On behalf of United Poultry Concerns, I would like to express our concern that the animal advocacy community would support employment that constitutes animal abuse. In particular, we are concerned that animal advocates would support making it more comfortable for people to work for the poultry industry. While we support social justice, we recognize that not all social justice interests are compatible and that not all jobs can be ethically supported. The unpleasantness of a job for a worker does not of itself entitle that job to be benefited. Some work is not fit to do. Raising animals for slaughter, rounding them up for slaughter, transporting, and killing them--the entire bundle of violent, cruel, abusive jobs that constitute the poultry industry cannot logically be supported by animal or peace advocates.

However underpaid, poultry industry employees are neither legal property nor slaves, whereas the birds are both. Workers' choices may be limited, but people with limited choices leave jobs all the time for reasons that are far less compelling than why a person should get out of the poultry industry instead of demanding better pay to abuse birds for a living. Poultry industry employees are not children but consenting adults, and while they may be victimized by Perdue and Tyson, etc., they themselves violently and directly victimize animals. The fact that they do not object to such work as long as they get sufficiently paid to do it shows the insensitivity and lack of empathy such work produces.

United Poultry Concerns opposes any alliance that animal advocates would make with individuals or groups that support and perpetuate animal abusing employment. Commitment to a worthwhile life for humans and nonhuman animals means supporting morally responsible occupations, not cruel and unconscionable ones, like working for the poultry industry. Making it more lucrative and "dignified" for people to mistreat animals is a misguided approach for animal advocates to take. It is a betrayal of our mission and a betrayal of the birds and other animals whom our species has already desolated and deprived of everything but misery, horror, and murder. Helping people to feel and be more comfortable in a cruel and abusive occupation does not help them. It would be wrong for the animal advocacy community to facilitate the illusion that it does.

United Poultry Concerns. April 14, 2000

May 12, 2000

Dear Karen Davis,

I wanted to thank you for the statement you prepared for the Animals and Law Conference at Pace Law school, this year. I know it takes a great deal of integrity--and courage--to speak the truth about the immorality of supporting better working conditions and wages for those who choose to work at jobs that abuse animals.
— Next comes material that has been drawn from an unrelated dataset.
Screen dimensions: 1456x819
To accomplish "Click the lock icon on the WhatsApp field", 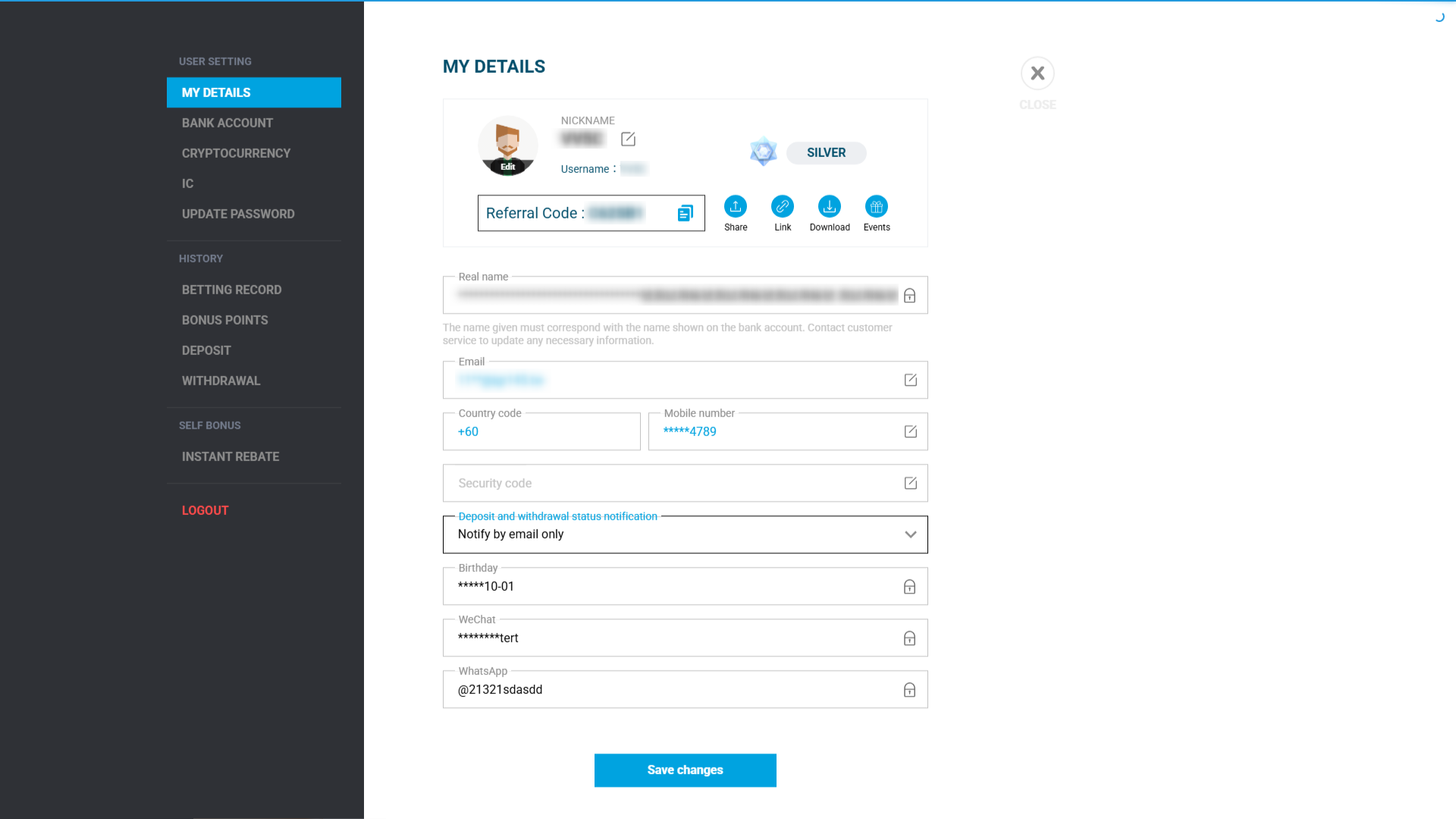I will tap(909, 689).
Besides my work for Humane Religion, I also work with the National Farm Workers Ministry. We support migrant farm workers who harvest the produce that feeds us in this country. And from my experience with addressing local churches and political groups, I know full well that my fellow liberals have no understanding that being financially disadvantaged does not mean that you are ethically challenged. The liberal cliche that you need to be financially secure in order to do the right thing, is actually a terrible bias against the moral character of the poor.